Work item: Verbatim copy without pictures. Please print every entry as it stands.

Input material:
++++++

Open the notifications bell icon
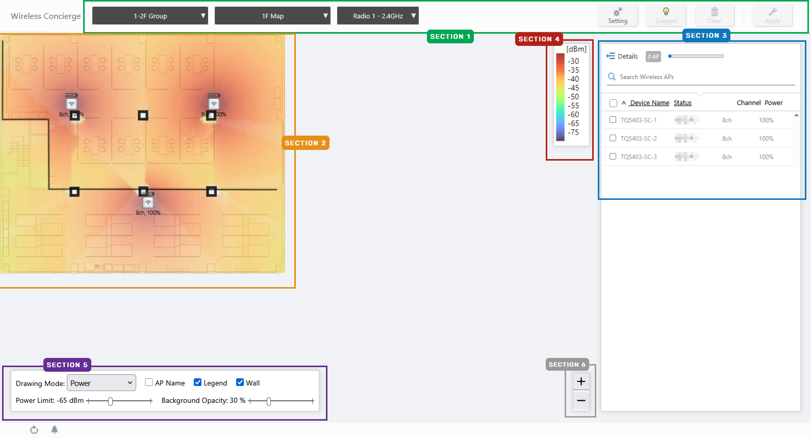Viewport: 811px width, 438px height. point(55,430)
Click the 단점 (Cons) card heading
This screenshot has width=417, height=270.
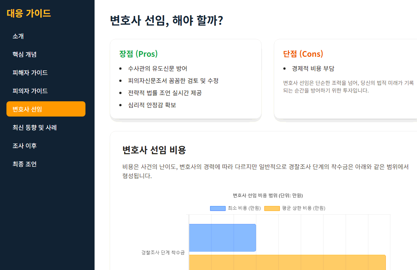[302, 54]
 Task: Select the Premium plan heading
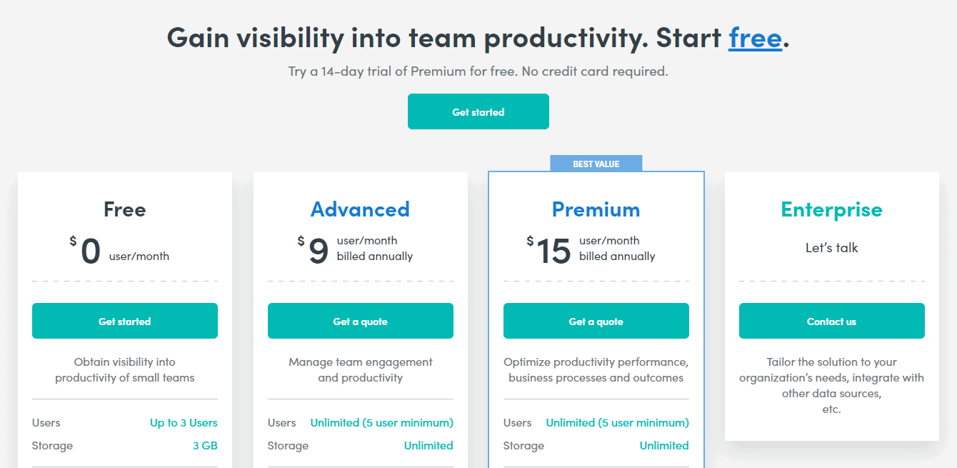coord(596,209)
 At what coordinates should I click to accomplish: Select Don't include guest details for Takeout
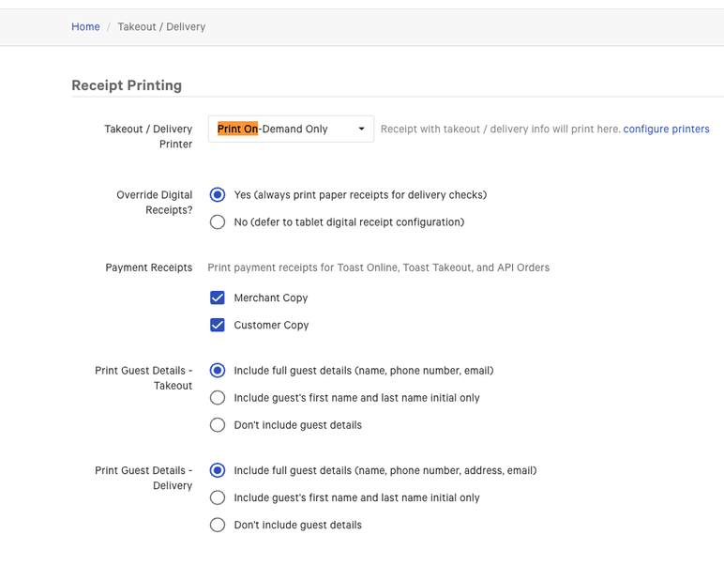(218, 425)
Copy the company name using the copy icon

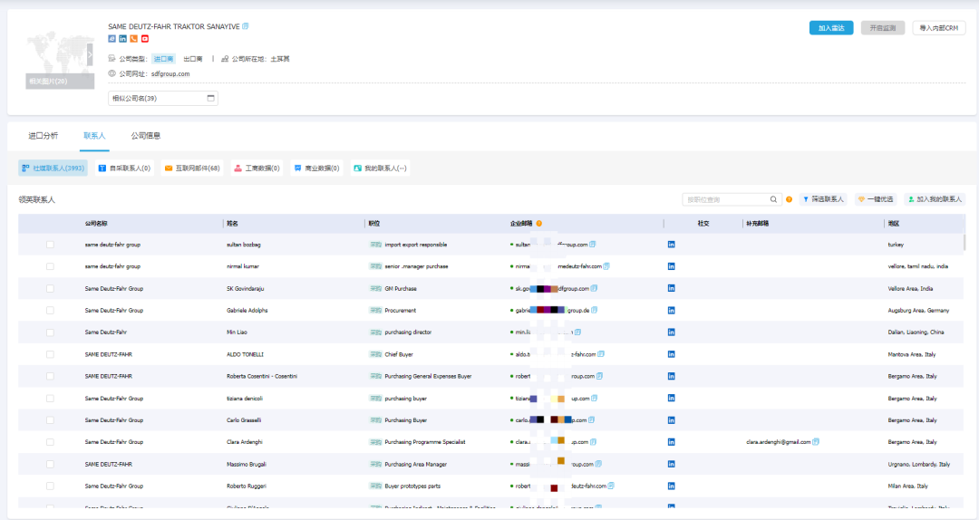[246, 26]
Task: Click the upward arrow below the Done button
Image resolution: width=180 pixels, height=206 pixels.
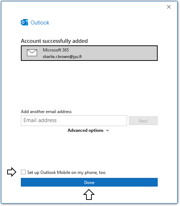Action: coord(89,194)
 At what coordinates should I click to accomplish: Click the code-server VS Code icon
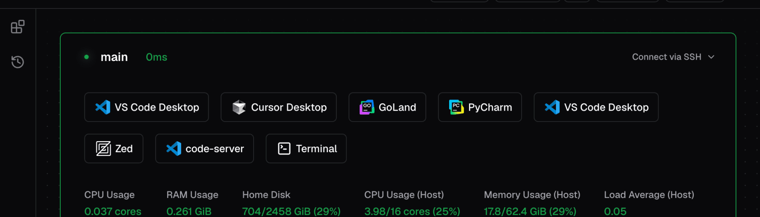tap(173, 149)
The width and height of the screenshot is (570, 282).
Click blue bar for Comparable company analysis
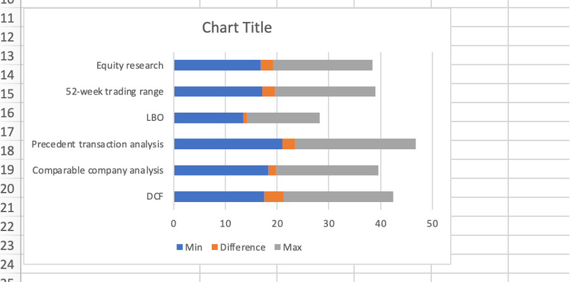point(221,171)
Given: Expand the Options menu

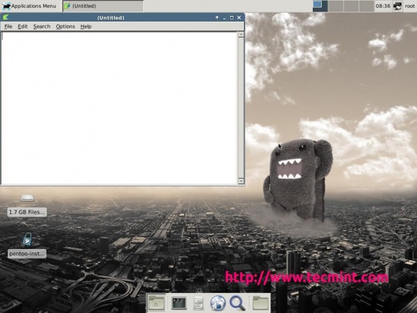Looking at the screenshot, I should (65, 26).
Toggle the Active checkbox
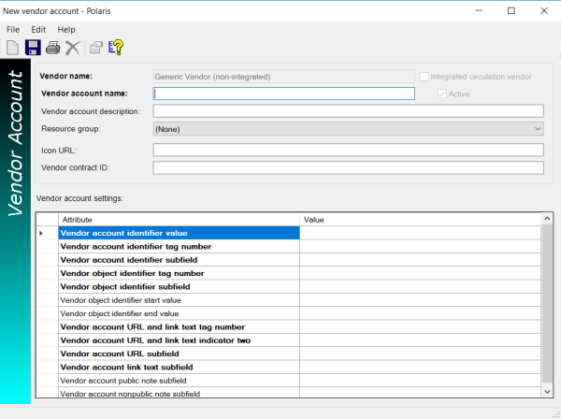This screenshot has width=561, height=419. pyautogui.click(x=442, y=94)
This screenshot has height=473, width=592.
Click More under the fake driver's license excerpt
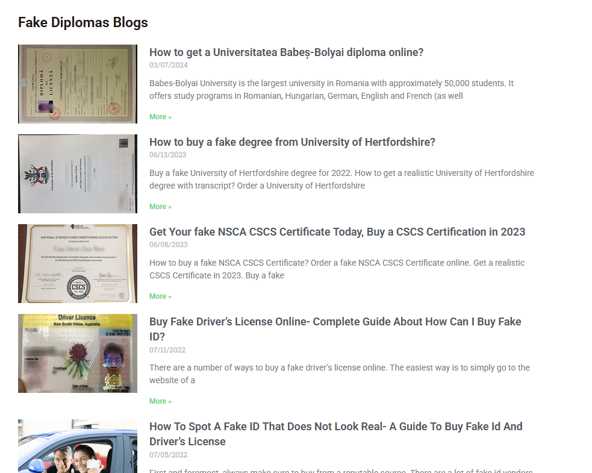160,401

++++++

Response:
Open the notifications bell icon
Viewport: 811px width, 438px height. point(55,430)
Click the 단점 (Cons) card heading
This screenshot has width=417, height=270.
[302, 54]
 Task: Select the Premium plan heading
coord(596,209)
 At what coordinates should I click to accomplish: Select Don't include guest details for Takeout
(218, 425)
Copy the company name using the copy icon

[246, 26]
Task: Click the upward arrow below the Done button
Image resolution: width=180 pixels, height=206 pixels.
Action: coord(89,194)
 At what coordinates should I click to accomplish: Click the code-server VS Code icon
tap(173, 149)
The width and height of the screenshot is (570, 282).
Click blue bar for Comparable company analysis
point(221,171)
Given: Expand the Options menu

Looking at the screenshot, I should (65, 26).
Toggle the Active checkbox
This screenshot has width=561, height=419. pyautogui.click(x=442, y=94)
This screenshot has height=473, width=592.
Click More under the fake driver's license excerpt
160,401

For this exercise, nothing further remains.